── ЗАПИСИ ДЛЯ ОБРАБОТКИ ──

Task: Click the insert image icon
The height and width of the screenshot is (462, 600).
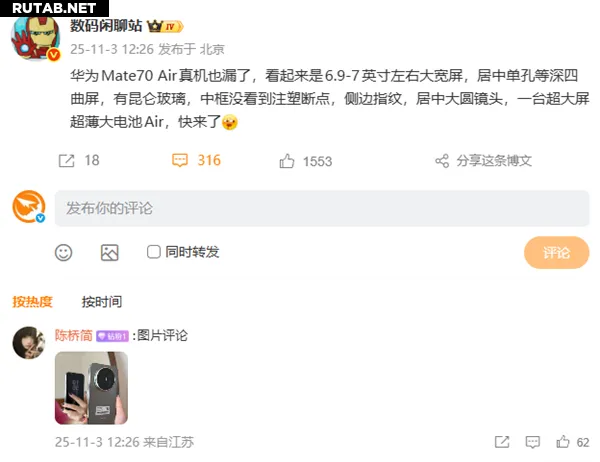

───
── ЗАПИСИ ДЛЯ ОБРАБОТКИ ──

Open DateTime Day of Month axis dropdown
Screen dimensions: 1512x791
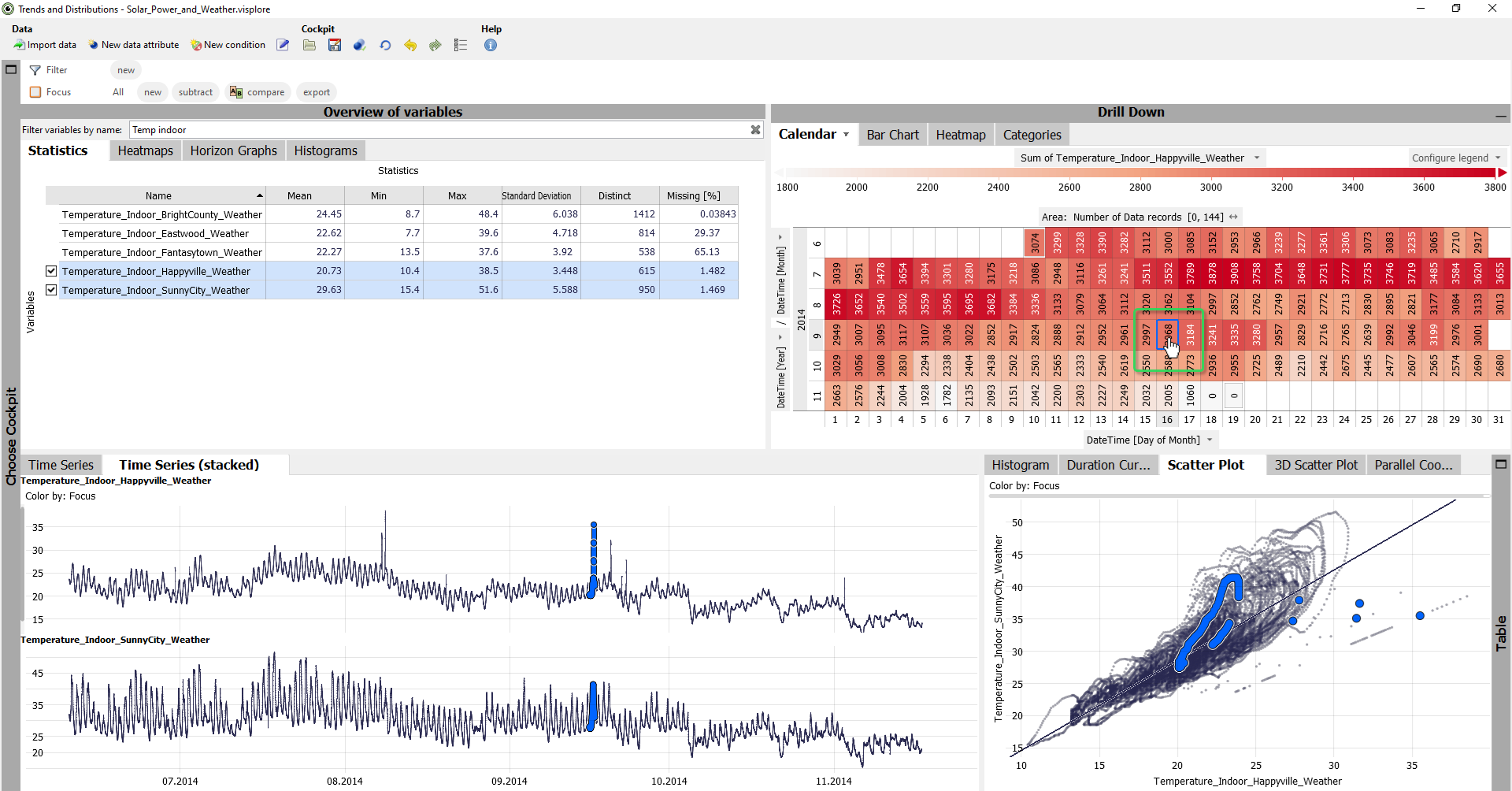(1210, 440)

───
── ЗАПИСИ ДЛЯ ОБРАБОТКИ ──

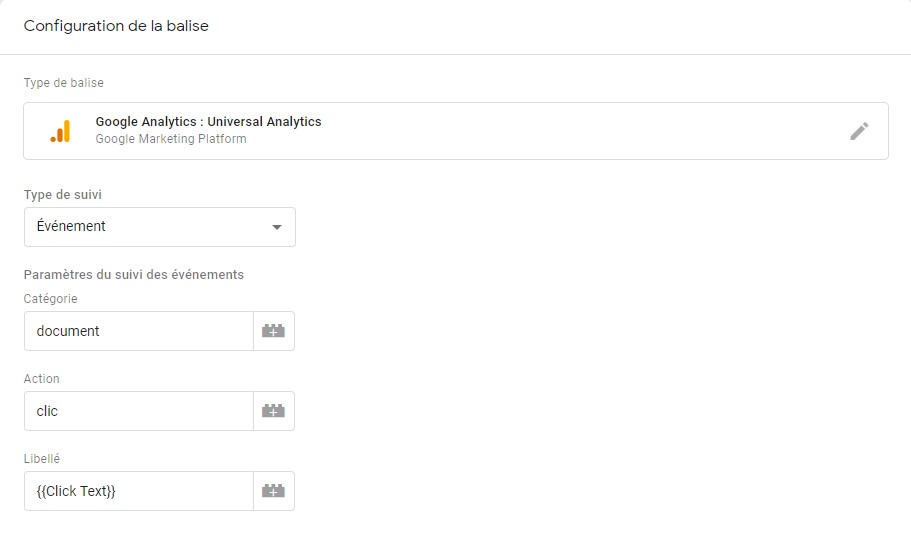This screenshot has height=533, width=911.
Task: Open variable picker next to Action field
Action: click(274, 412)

───

● **СУТЬ ЗАДАНИЯ**:
Преобразуйте в таблицу Markdown со столбцами «Номер» и «Строка» всё, что в записях выше идёт от строки с «Open DateTime Day of Month axis dropdown» вниз до строки с «(1210, 440)» включительно, пропустив пустые строки. Картинки в ответ не включайте.

● **РЕШЕНИЕ ЗАДАЧИ**:
| Номер | Строка |
|---|---|
| 1 | Open DateTime Day of Month axis dropdown |
| 2 | Screen dimensions: 1512x791 |
| 3 | (1210, 440) |